40 minutes later we were at the hospital with her parents consulting with the on-call doctor. The ER was deserted, save for a gang of burly looking Central Asian gentlemen and a couple of cops in the next room discussing the smashed-in face of one of their drinking comrades. All was relatively quiet and we were certainly thrilled that it was finally happening, but we were faced with a last-minute dilemma: Natural birth or cesarean section?

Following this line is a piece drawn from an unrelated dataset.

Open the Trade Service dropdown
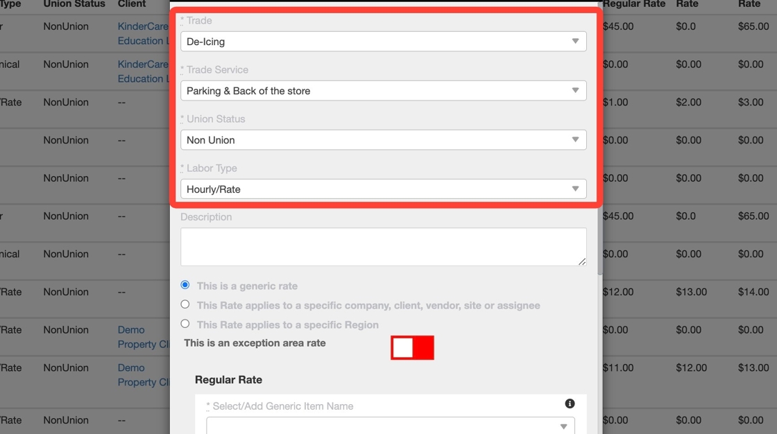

The doctor, after conducting an initial examination, felt that the baby was small enough and my wife far enough along that we could try for a natural delivery, which in many ways is healthy and desirable for both mother and child. But the problem was two-fold: first, the heart thing (known as Wolff-Parkinson-White Syndrome) – a condition caused by an extra valve in my wife’s heart which causes it to beat irregularly, and if left unchecked, dangerously fast every once in a while, especially during moments of duress. While there was no guarantee that it would or would not flare up in either circumstance (surgery or natural birth), the odds were more likely that prolonged labor would be more conducive to it happening. To make matter worse, PKMU is understaffed when it comes to anesthesiologists, and since were there during the graveyard shift, there was simply no way to do an epidural (in fact, PKMU doesn’t normally offer epidurals for this reason).
A c-section would, of course, be quicker and relatively less painful, but the thought of days of recovering from the surgery and the fact that there was no guarantee that her heart would not be likewise affected was enough to put us in a quandary. We were left to discuss and decide for ourselves. And, like any worrywart, visions of scary complications, flat lines, and emergency scenarios (à la ER or House) were racing through my mind.
A few more good contractions and the knowledge that this would last for hours with basically no relief were enough to make up our minds. “I want a c-section!” my wife bellowed out after a particularly prolonged contraction.
“Fine,” the doctor replied mechanically. “We’ll prep you and put you under for surgery – the whole things should be done by 3:30am or so.”
We looked at the clock and it was 1:20am.